--- EXTRACTED INFORMATION Enclosed Below ---

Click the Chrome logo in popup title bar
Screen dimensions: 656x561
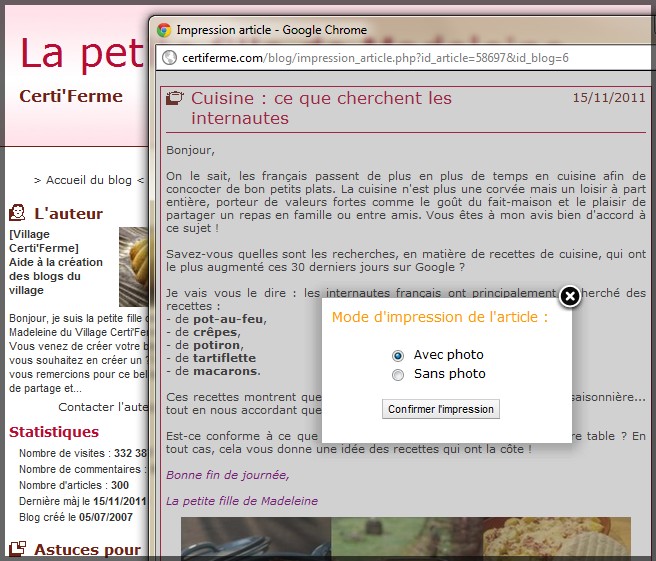(x=164, y=30)
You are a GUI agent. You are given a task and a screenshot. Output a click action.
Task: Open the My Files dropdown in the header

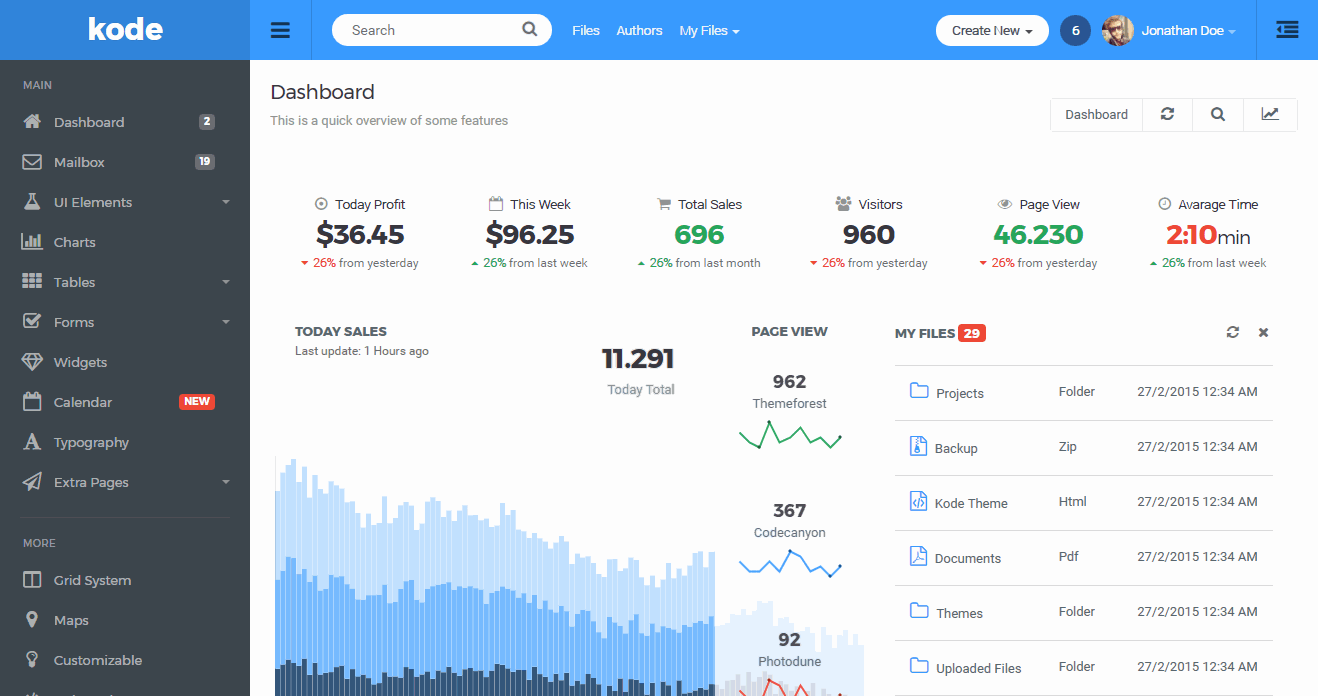coord(709,30)
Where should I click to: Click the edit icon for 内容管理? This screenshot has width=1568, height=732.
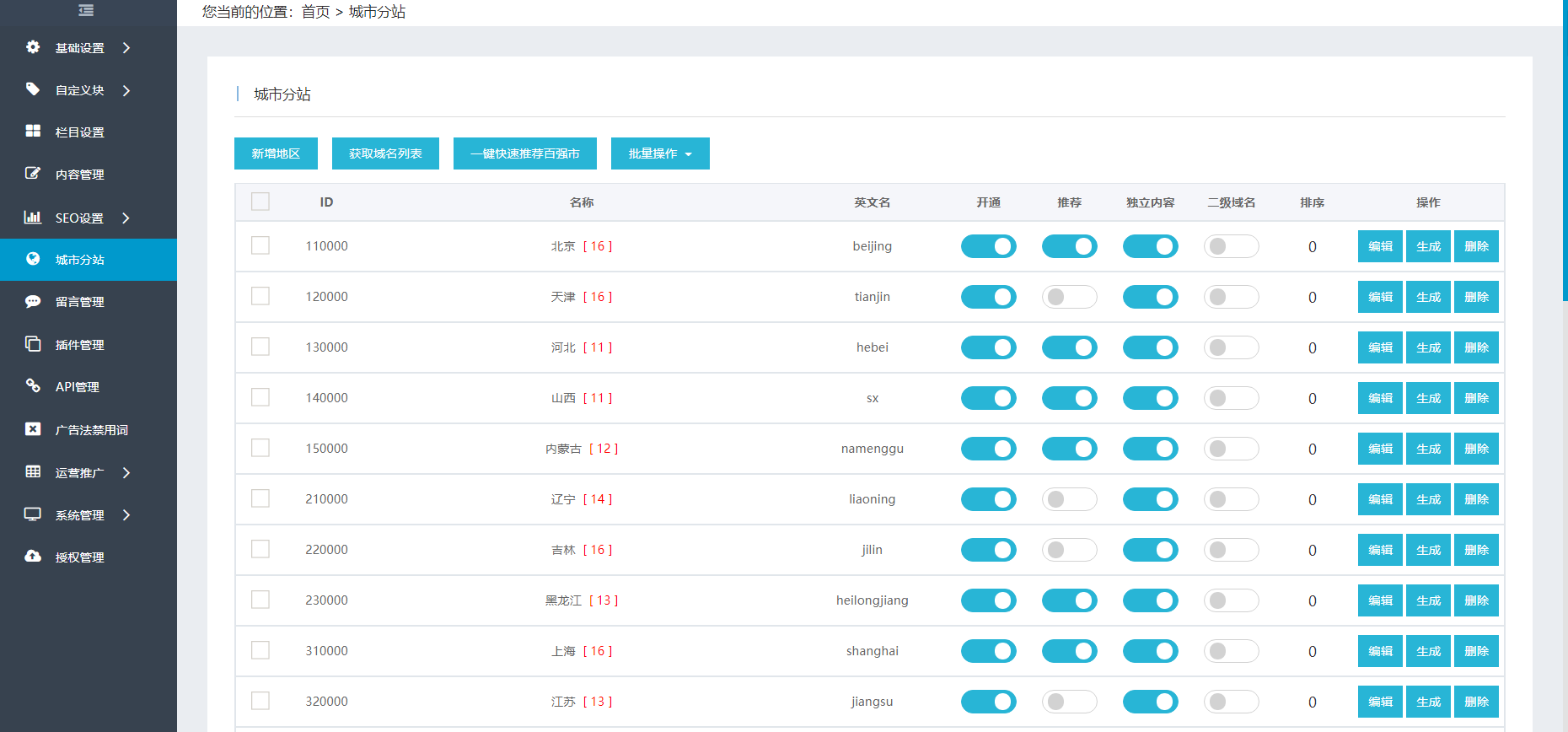33,174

--- End of Enclosed EXTRACTED INFORMATION ---

● PROBLEM DESCRIPTION:
Print only the lines from the one with "Where should I" through the last line of the data above, exactly and with both ends, and please omit any pictures.

● OUTPUT OF THE EXERCISE:
Where should I click to: Click the edit icon for 内容管理? This screenshot has width=1568, height=732.
33,174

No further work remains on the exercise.